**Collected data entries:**
◇ ◇ ◇ ◇ ◇ ◇ ◇

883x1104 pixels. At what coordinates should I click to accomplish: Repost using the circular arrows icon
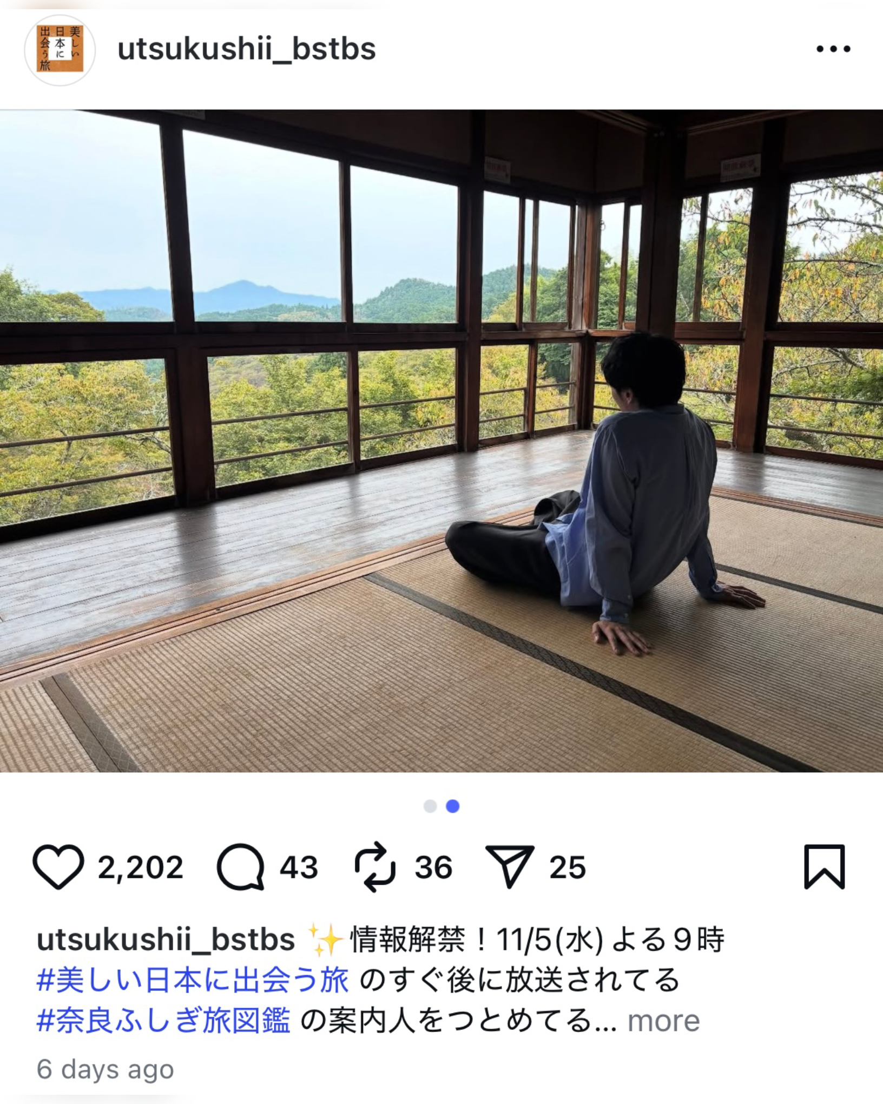tap(375, 867)
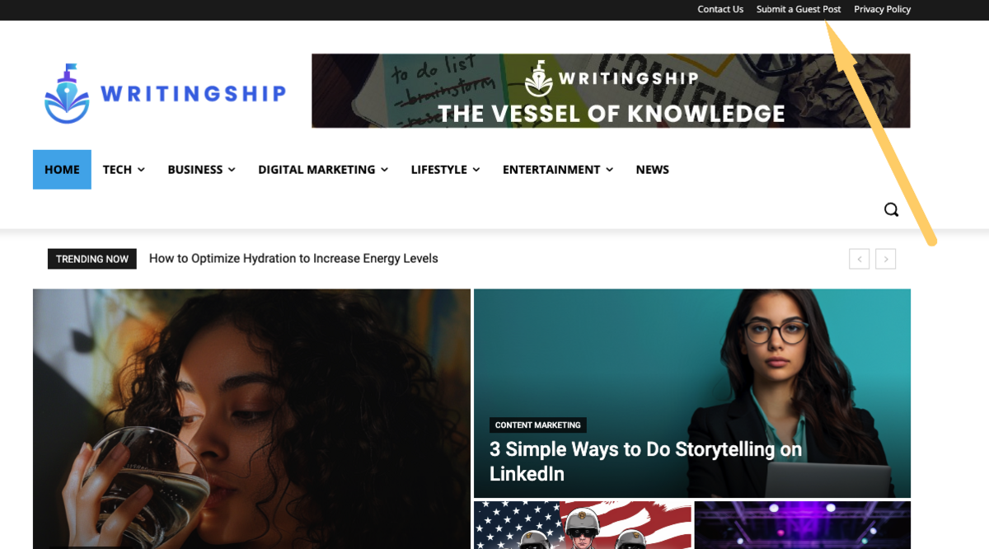The image size is (989, 549).
Task: Open the Contact Us link
Action: [720, 9]
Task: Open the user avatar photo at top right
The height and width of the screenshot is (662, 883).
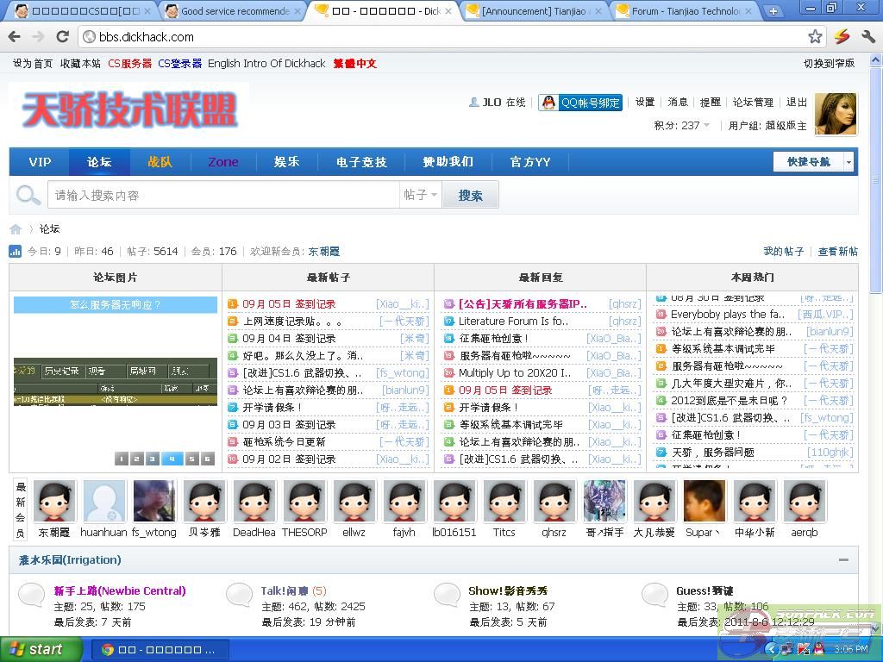Action: point(835,114)
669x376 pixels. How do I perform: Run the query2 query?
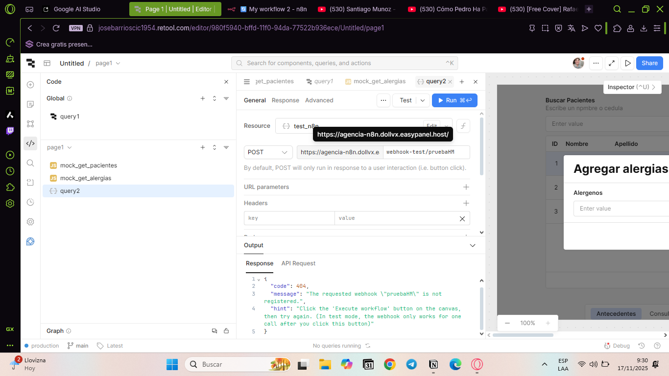click(454, 100)
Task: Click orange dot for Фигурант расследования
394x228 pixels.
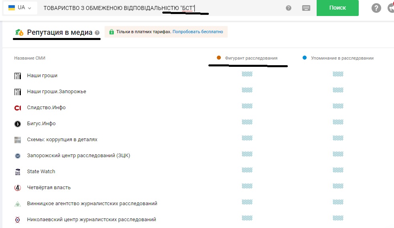Action: (219, 58)
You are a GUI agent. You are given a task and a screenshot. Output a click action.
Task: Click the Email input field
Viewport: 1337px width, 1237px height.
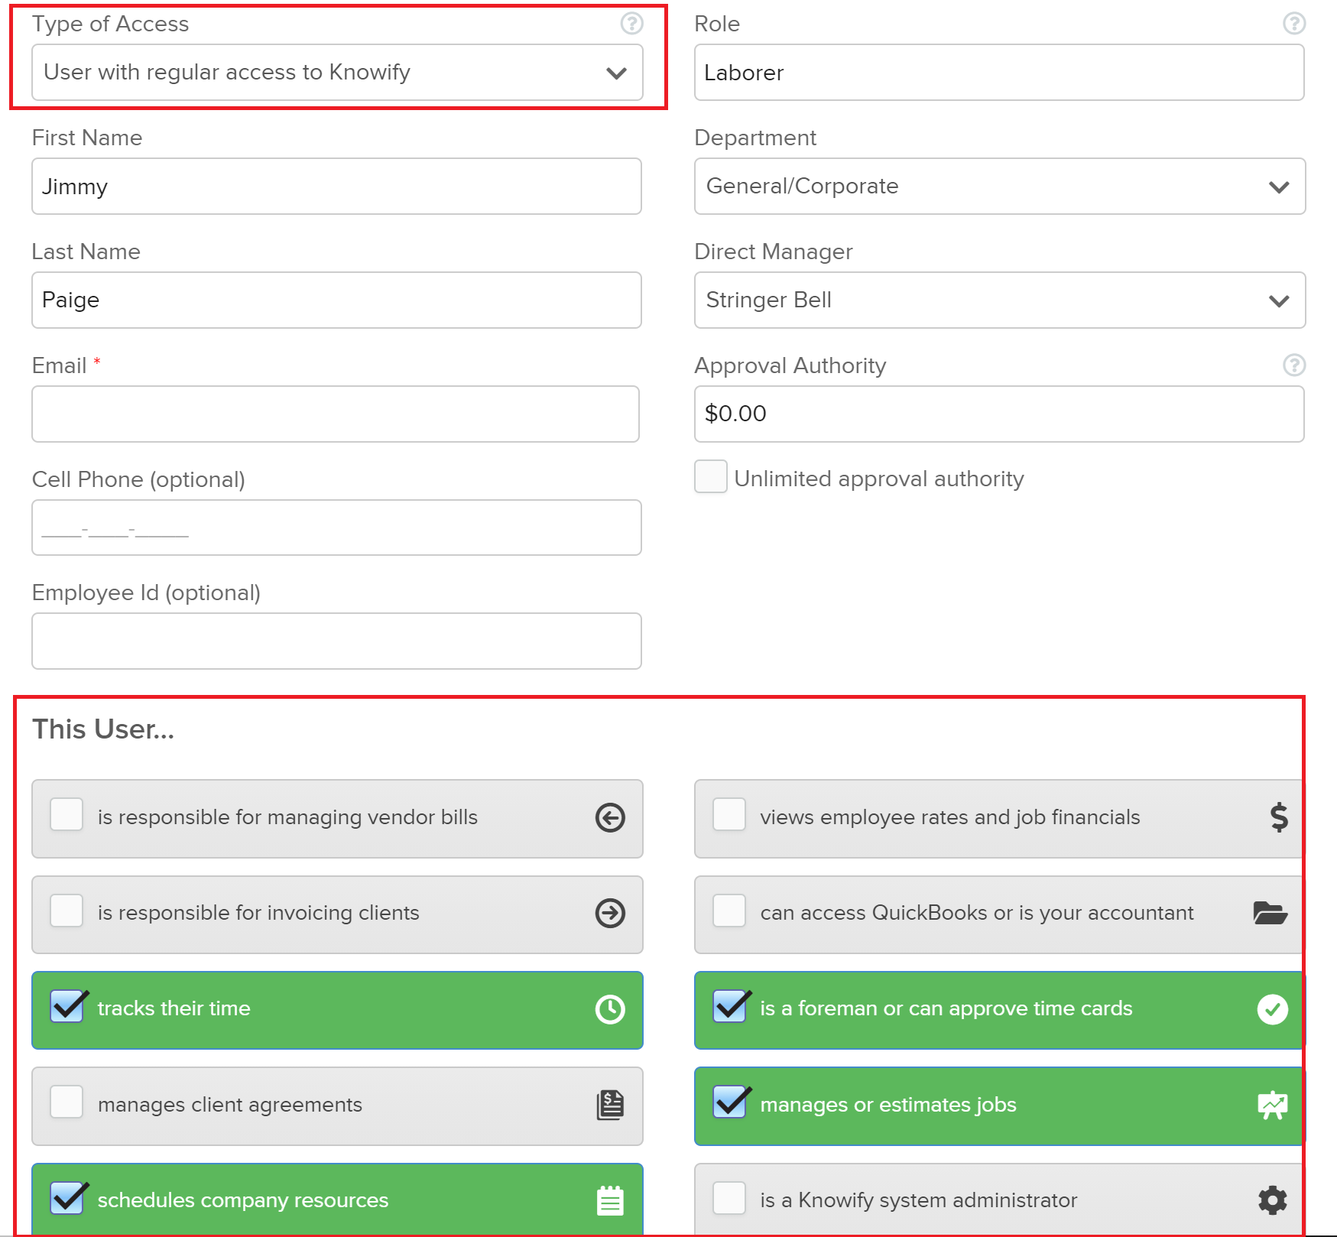pyautogui.click(x=336, y=414)
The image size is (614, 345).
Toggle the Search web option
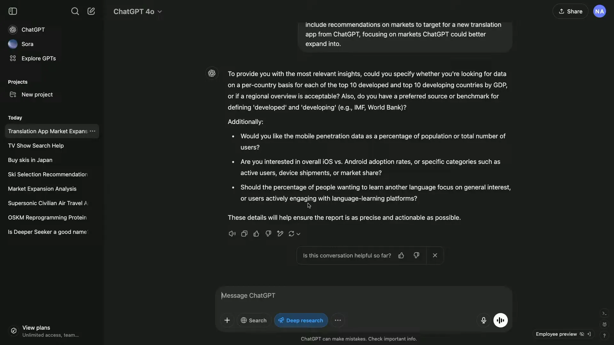(253, 320)
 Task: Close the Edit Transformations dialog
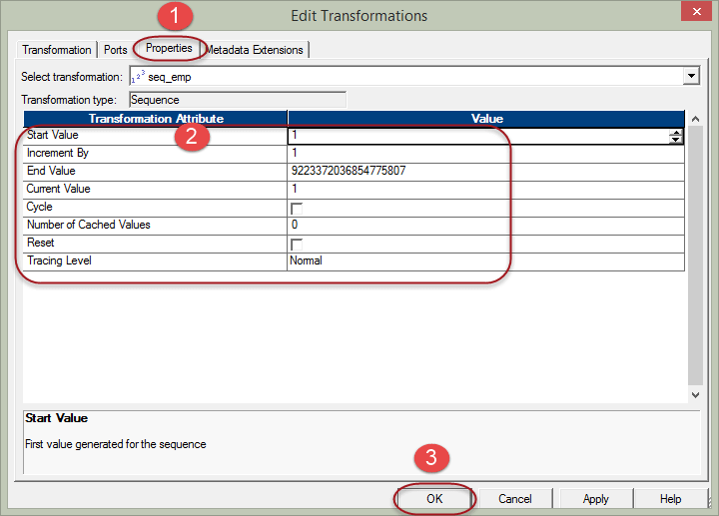pos(695,13)
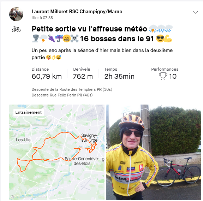Click the Performances trophy icon
This screenshot has height=201, width=203.
163,76
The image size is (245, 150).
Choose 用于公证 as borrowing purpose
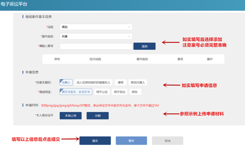coord(102,92)
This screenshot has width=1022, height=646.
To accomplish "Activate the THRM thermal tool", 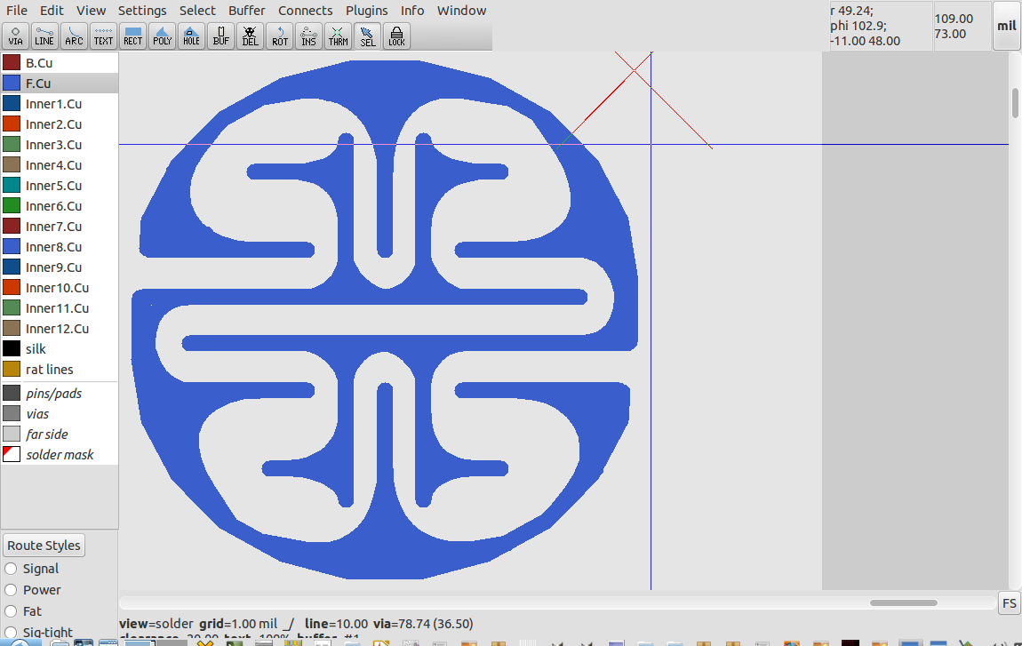I will click(x=338, y=36).
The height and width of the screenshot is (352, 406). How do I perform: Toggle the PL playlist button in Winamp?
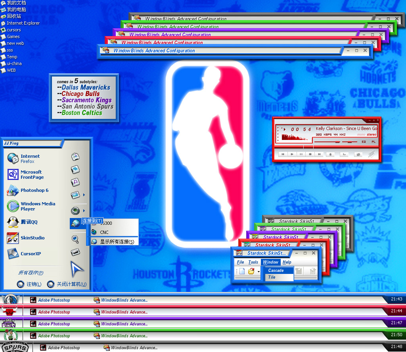pos(373,142)
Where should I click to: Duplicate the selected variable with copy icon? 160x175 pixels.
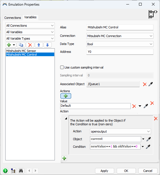[x=21, y=45]
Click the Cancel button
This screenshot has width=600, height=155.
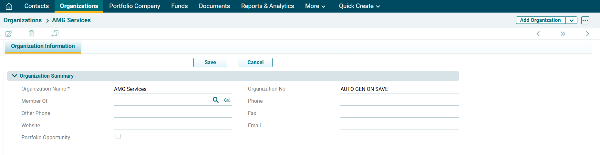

◇ ◇ ◇ ◇ ◇ ◇ ◇

**Task goal:** This exercise asks for an exact copy of the lines from the first one in the data through the line that contains "The image size is (245, 150).", pictures excluded.

**Solution for this task:**
883x1104 pixels. At what coordinates should I click to accomplish: Repost using the circular arrows icon
tap(375, 867)
The image size is (989, 549).
Task: Open the Contact Us link
Action: [720, 9]
Task: Open the user avatar photo at top right
The height and width of the screenshot is (662, 883).
Action: point(835,114)
669x376 pixels. How do I perform: Run the query2 query?
click(454, 100)
Task: Click orange dot for Фигурант расследования
394x228 pixels.
Action: (219, 58)
You are a GUI agent. You are given a task and a screenshot. Output a click action.
Task: Click the Email input field
Viewport: 1337px width, 1237px height.
pyautogui.click(x=336, y=414)
The image size is (614, 345).
Toggle the Search web option
(253, 320)
 Task: Close the Edit Transformations dialog
pos(695,13)
Click the Performances trophy icon
This screenshot has height=201, width=203.
163,76
The image size is (245, 150).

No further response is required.